[gdal-dev] GDAL 1.5.0 Beta2 Released
William Kyngesburye
woklist at kyngchaos.com
Tue Dec 11 16:49:28 EST 2007
On Dec 11, 2007, at 2:49 PM, Christopher Barker wrote:
>> I went the route of building explicitly and separately for each
>> system version.
> > It's easier to compile that way, and to install.
>
> well, yes and no. If you are building a 10.4 (I get confused as to
> which cat is older than which -- at least Ubuntu puts their animals
> in alphabetical order!) compatible version, then a 10.5 one is just
> extra work -- which is fine if you are doing it!
>
The problem is the new 64bit stuff in leopard. I first started with
one build for Tiger & Leopard. This is a lot of work - build 32bit
universal with the 10.4 SDK, build 64bit universal with the 10.5 SDK,
lipo the two together for a quad-arch binary (and make sure I don't
miss any in a complex package).
Then, on install, for Tiger strip out the 64bit parts. I found a
annoying trap on Tiger - it has limited 64bit support (but not enough
for GDAL and most of the other frameworks), and will try to run 64bit
binaries on 64bit processors, which will usually fail.

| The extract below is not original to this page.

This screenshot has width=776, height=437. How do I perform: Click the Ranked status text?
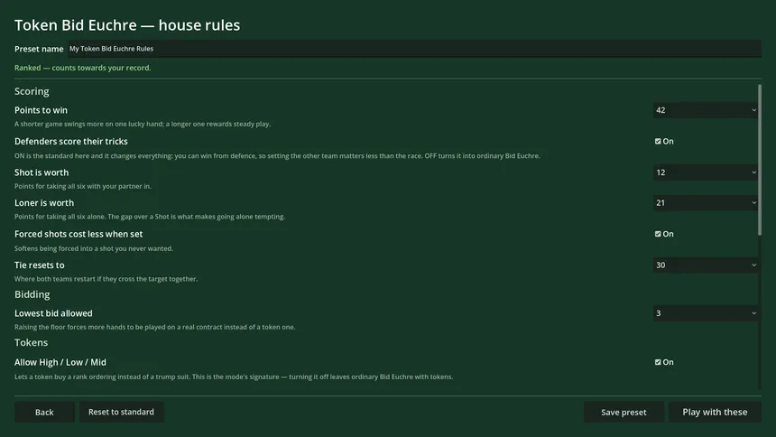coord(83,68)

>> I'm not sure what the problem is with Leopard's Python, if any.
>
> Partly it depends on how you want to use it. For one, I often need
> to build py2app's bundles for re-distribution -- if I use the 10.4
> Universal Framework build, then I cover a lot of bases.
>
Which I can't do, because I build separately for each platform. But,
the binaries can be linked to in other software however is desired -
ie link to the Leopard framework binaries with the 10.4 SDK, run on
Tiger (with the Tiger framework binaries installed).

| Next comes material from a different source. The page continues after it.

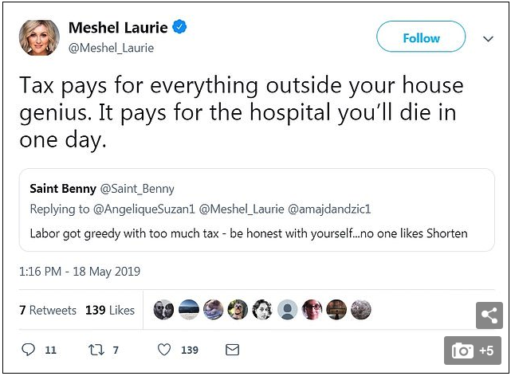Open Meshel Laurie's profile picture
This screenshot has width=511, height=376.
(x=39, y=37)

>> There was some debate about it on the python list, but I don't
>> remember any serious real issues (but then, a lot of the extensions
>> that were discussed aren't of interest to me).
>
> Well, these are the ones I know of:
>
> - no readline
>
But does use libedit.
> - weird mixture of 32/64 bit quad libs and 32bit libs (though I
> don't think that breaks anything)
>
A lack of 64bit carbon. Which is probably why Apple made the Python
executable 32bit-only.
I actually build my GDAL Python bindings 64bit-enabled. But since the
python executable is only 32bit, gdal python will only run 32bit,
unless someone has a 64bit python executable. I'm planning on looking
into compiling just the python executable 64bits to match Apple's and
run the GDAL autotests with that - as long as nothing tries to load a
python extension that needs carbon (nothing in GDAL), it should work.
Sadly, the python GUI stuff uses carbon.
>>
>> I guess I'll see what happens when I try the GRASS python GUI on
>> Leopard...
>
> yup.
>
> Anyway, If you're going to do anything -- please support the 10.4
> python. Beyond that, anything else you do is gravy -- and believe
> me, I appreciate it all.
>
The Tiger bindings should work off a Leopard GDAL framework - the
system version compatibility issue has nothing to do with the GDAL
API. If you're willing to try I can make a GDAL Python standalone
installer that will install the Tiger bindings on Leopard...
>> Actually, the windows eggs DO need an external gdal.
>
> hmm, that's unfortunate -- again -- it makes me want a Linux style
> package manager!
>
I think this applies to all platforms for GDAL. It's just the way the
GDAL bindings work.
>
-----
William Kyngesburye <kyngchaos*at*kyngchaos*dot*com>
http://www.kyngchaos.com/
The equator is so long, it could encircle the earth completely once.